Texto de apoio:

--------------------------------------------------

A luta pela educação é uma luta pela democracia

.Por André Flores.

A ofensiva do governo Bolsonaro contra a educação pública não se resume aos cortes de 30% anunciados pelo ministro Abraham Weintraub. A medida vem na esteira de ataques como a ameaçade“descentralização” de recursos na área das humanidades, a acusação de “balbúrdia” como justificativa para cortes de gastos, e a suspensão da nomeação de reitores recentemente eleitos.

Estas ações conferem uma importante diferença em relação aos cortes praticados pelos governos anteriores, não apenas pelo tamanho, comparativamente superiores aos do segundo governo Dilma e do governo Temer, mas pelo caráter persecutório da medida sobre a comunidade universitária, identificada pelo governo com a oposição.

( foto: antonio cruz – agência brasil)

--------------------------------------------------

Responda com base no texto de apoio:
(a) De quanto são os cortes anunciados pelo ministro Abraham Weintraub?
(b) Que acusação foi usada como justificativa para os cortes de gastos?
(c) Com quem o governo identifica a comunidade universitária?
A listagem a seguir não tem relação com o texto de apoio.

Extrato de dados:
--------------------------------------------------

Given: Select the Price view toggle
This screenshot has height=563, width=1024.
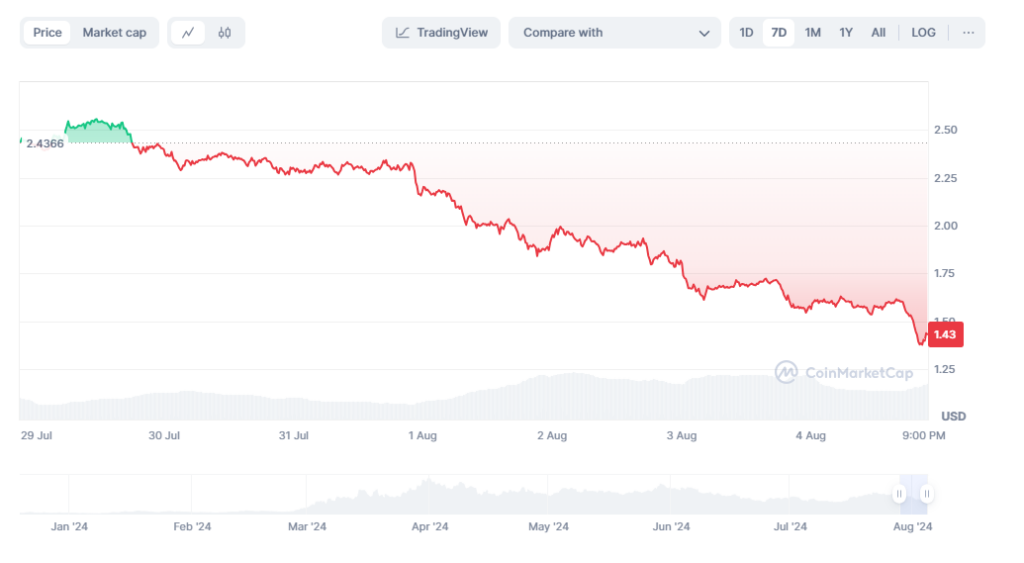Looking at the screenshot, I should click(47, 33).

--------------------------------------------------

Resposta:
(a) De 30%.
(b) A acusação de “balbúrdia”.
(c) Com a oposição.